Re: Virtualizing MSI-X on IMS via VFIO

Alex Williamson <alex.williamson@xxxxxxxxxx> · Thu, 24 Jun 2021 11:52:36 -0600

On Thu, 24 Jun 2021 00:00:37 +0000
"Tian, Kevin" <kevin.tian@xxxxxxxxx> wrote:

> > From: Alex Williamson <alex.williamson@xxxxxxxxxx>
> > Sent: Wednesday, June 23, 2021 11:20 PM
> >  
> [...]
>  > > So the only downside today of allocating more MSI-X vectors than
> > > necessary is memory consumption for the irq descriptors.  
> > 
> > As above, this is a QEMU policy of essentially trying to be a good
> > citizen and allocate only what we can infer the guest is using.  What's
> > a good way for QEMU, or any userspace, to know it's running on a host
> > where vector exhaustion is not an issue?  
> 
> In my proposal a new command (VFIO_DEVICE_ALLOC_IRQS) is
> introduced to separate allocation from enabling.

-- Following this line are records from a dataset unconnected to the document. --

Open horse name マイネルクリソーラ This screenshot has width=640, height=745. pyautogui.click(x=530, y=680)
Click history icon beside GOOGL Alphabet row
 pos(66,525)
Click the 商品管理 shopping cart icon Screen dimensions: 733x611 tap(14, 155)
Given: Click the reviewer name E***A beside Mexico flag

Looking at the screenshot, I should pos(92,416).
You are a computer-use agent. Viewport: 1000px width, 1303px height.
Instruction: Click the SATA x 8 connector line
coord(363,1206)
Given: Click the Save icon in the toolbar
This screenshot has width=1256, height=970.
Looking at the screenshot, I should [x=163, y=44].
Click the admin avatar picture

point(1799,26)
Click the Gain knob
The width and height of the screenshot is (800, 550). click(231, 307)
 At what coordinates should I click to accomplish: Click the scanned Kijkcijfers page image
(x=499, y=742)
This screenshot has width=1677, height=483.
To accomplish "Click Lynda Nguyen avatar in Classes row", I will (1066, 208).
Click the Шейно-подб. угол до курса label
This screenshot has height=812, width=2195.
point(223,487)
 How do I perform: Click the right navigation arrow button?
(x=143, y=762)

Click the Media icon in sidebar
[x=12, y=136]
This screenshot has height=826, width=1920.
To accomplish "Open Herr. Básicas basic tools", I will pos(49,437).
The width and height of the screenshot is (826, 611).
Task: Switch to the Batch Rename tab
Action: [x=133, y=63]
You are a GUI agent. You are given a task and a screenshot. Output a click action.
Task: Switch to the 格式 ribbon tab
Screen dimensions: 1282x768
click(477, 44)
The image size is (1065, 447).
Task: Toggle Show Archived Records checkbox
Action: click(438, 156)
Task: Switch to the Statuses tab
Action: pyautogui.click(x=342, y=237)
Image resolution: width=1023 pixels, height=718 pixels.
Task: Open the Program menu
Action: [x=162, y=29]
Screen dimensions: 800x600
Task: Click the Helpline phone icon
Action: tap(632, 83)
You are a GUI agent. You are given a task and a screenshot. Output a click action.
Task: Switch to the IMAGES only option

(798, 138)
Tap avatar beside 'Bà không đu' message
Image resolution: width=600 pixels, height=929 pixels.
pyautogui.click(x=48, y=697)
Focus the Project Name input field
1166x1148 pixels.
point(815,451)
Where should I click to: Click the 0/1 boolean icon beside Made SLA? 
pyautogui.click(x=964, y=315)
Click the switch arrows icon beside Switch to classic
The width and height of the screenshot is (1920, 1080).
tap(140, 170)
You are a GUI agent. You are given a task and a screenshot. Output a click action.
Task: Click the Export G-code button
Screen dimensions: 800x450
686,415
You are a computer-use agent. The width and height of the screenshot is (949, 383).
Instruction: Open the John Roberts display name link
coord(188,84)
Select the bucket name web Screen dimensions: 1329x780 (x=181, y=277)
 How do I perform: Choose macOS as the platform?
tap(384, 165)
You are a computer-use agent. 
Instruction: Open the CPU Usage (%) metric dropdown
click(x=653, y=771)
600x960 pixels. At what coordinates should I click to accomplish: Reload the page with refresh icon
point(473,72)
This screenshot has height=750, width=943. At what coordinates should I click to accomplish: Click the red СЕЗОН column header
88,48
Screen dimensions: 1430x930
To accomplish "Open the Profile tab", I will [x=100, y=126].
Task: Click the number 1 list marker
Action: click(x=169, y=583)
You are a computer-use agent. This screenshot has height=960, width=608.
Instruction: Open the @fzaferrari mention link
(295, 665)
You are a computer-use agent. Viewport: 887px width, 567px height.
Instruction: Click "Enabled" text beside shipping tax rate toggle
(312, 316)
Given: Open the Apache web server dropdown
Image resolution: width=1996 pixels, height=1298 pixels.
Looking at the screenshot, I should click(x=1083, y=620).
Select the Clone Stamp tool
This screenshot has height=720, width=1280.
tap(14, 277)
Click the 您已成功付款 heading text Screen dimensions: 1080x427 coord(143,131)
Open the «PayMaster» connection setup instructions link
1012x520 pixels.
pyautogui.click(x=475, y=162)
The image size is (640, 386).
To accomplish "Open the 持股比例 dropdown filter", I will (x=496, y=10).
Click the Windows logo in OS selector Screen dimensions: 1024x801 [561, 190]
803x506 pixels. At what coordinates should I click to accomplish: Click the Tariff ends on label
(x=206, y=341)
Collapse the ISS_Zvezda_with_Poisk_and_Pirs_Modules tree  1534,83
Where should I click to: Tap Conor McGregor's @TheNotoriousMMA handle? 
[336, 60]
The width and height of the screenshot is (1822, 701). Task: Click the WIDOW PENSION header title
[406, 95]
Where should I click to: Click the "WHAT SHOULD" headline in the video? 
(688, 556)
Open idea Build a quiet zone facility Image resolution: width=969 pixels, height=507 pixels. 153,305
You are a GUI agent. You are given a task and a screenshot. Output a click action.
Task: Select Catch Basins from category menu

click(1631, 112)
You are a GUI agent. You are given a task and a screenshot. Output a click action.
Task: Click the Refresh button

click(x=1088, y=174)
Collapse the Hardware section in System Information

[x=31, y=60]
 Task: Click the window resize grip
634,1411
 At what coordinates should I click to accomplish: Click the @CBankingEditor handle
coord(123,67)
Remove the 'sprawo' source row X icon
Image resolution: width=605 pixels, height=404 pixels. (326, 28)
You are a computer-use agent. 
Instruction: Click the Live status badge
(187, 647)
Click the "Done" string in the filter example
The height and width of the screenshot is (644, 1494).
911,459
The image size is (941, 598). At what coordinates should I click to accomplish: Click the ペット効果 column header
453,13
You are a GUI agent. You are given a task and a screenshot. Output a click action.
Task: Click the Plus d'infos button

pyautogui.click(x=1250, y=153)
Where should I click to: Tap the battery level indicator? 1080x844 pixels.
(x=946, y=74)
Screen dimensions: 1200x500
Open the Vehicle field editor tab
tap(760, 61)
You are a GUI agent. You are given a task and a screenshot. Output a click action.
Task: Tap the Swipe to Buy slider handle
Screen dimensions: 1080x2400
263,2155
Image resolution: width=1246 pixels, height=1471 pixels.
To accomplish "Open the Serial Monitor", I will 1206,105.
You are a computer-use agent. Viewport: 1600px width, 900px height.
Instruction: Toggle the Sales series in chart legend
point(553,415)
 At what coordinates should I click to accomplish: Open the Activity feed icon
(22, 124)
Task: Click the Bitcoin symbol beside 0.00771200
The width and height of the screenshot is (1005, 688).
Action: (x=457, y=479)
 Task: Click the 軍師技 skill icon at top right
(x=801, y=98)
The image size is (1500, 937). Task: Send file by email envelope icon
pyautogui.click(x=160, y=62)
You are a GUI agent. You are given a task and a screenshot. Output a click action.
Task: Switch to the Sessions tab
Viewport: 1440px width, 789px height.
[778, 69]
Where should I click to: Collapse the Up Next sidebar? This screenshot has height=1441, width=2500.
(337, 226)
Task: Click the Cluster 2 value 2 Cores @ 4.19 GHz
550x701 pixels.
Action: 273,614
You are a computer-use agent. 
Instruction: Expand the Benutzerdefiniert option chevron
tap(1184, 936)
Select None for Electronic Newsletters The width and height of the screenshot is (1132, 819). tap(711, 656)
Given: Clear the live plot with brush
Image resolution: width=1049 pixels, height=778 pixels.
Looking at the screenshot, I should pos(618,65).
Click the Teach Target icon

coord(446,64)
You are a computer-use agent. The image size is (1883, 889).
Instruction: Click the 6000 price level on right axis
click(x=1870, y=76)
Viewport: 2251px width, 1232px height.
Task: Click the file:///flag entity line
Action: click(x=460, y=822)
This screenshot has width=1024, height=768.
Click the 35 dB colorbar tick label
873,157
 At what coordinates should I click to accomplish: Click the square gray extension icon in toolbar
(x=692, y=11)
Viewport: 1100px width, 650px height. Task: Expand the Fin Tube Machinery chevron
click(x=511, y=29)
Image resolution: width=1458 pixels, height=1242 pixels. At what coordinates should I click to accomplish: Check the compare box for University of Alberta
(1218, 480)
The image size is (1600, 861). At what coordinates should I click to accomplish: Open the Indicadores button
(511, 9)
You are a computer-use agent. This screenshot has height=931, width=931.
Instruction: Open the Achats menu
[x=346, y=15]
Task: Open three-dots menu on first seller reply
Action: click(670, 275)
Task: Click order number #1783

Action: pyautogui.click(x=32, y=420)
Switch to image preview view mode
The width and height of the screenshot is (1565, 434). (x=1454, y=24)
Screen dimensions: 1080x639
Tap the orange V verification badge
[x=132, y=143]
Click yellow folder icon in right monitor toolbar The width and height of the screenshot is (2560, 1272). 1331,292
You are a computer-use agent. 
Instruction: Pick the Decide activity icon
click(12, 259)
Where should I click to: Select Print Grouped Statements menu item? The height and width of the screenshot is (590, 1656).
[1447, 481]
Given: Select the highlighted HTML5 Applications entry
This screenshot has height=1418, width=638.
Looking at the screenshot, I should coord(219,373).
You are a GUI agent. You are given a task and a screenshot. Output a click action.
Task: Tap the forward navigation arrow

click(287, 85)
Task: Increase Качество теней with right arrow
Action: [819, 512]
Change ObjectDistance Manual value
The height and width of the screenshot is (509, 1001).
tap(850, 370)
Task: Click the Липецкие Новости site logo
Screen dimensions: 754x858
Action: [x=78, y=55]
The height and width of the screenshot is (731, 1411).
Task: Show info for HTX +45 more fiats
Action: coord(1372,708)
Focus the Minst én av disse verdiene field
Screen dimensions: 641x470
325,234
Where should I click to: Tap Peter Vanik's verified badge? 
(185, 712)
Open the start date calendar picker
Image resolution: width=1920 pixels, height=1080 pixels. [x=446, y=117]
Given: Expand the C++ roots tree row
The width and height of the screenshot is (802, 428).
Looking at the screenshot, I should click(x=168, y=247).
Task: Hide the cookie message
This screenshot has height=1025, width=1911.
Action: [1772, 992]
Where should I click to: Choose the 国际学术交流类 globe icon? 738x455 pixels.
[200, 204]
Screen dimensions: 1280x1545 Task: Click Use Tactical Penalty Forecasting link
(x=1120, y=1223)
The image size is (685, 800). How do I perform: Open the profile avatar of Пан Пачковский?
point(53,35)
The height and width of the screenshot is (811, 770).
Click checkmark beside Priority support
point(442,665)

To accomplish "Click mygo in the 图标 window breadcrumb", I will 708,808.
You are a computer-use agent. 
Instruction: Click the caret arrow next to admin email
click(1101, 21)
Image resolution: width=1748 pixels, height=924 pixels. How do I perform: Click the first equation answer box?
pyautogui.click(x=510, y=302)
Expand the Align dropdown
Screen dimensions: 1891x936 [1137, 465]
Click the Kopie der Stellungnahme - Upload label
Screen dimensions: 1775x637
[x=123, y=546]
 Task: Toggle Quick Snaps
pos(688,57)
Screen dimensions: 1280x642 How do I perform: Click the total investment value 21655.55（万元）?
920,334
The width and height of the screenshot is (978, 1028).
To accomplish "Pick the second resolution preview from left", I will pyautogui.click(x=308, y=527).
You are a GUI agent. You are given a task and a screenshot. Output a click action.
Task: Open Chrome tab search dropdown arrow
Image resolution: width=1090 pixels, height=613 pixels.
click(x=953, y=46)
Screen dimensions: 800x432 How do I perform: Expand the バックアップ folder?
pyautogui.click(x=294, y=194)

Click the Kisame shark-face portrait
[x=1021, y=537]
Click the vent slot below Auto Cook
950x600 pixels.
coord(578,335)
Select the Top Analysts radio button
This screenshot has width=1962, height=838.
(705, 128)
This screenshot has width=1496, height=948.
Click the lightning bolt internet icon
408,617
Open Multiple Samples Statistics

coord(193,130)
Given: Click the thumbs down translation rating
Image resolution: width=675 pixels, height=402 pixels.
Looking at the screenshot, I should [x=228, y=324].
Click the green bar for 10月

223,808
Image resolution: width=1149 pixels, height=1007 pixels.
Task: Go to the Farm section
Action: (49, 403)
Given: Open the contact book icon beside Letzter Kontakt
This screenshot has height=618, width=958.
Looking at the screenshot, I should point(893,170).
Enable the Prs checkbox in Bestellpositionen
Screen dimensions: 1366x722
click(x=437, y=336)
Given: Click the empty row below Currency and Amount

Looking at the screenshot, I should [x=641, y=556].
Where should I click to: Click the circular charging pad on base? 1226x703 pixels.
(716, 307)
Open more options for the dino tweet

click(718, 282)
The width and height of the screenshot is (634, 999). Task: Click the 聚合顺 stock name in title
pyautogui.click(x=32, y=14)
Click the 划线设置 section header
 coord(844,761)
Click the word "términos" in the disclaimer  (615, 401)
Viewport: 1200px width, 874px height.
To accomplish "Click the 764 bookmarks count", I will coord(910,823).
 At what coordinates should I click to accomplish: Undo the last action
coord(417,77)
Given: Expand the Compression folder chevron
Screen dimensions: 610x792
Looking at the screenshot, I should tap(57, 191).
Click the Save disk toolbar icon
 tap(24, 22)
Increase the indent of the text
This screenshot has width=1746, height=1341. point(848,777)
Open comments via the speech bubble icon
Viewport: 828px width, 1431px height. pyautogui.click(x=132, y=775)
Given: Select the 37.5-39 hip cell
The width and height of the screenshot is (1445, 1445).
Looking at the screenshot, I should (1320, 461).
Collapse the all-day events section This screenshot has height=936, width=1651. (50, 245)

The availability
> of this command could be the indicator whether vector 
> exhaustion is not an issue now?

We have options with existing interfaces if we want to provide some
programmatic means through vfio to hint to userspace about vector
usage.  Otherwise I don't see much justification for this new ioctl, it
can largely be done with SET_IRQS, or certainly with extensions of
flags.

> > > So no, we are not going to proliferate this complete ignorance of how
> > > MSI-X actually works and just cram another "feature" into code which is
> > > known to be incorrect.  
> > 
> > Some of the issues of virtualizing MSI-X are unsolvable without
> > creating a new paravirtual interface, but obviously we want to work
> > with existing drivers and unmodified guests, so that's not an option.
> > 
> > To work with what we've got, the vfio API describes the limitation of
> > the host interfaces via the VFIO_IRQ_INFO_NORESIZE flag.  QEMU then
> > makes a choice in an attempt to better reflect what we can infer of the
> > guest programming of the device to incrementally enable vectors.  We  
> 
> It's a surprise to me that Qemu even doesn't look at this flag today after
> searching its code...

There are no examples of the alternative, it would be dead, untested
code.  The flag exists in the uAPI to indicate a limitation of the
underlying implementation that has always existed.  Should we remove
that limitation, as Thomas now sees as possible, then QEMU wouldn't
need to make a choice whether to fully allocate the vector table or
incrementally tear-down and re-init.

> > could a) work to provide host kernel interfaces that allow us to remove
> > that noresize flag and b) decide whether QEMU's usage policy can be
> > improved on kernels where vector exhaustion is no longer an issue.  
> 
> Thomas can help confirm but looks noresize limitation is still there. 
> b) makes more sense since Thomas thinks vector exhaustion is not 
> an issue now (except one minor open about irte).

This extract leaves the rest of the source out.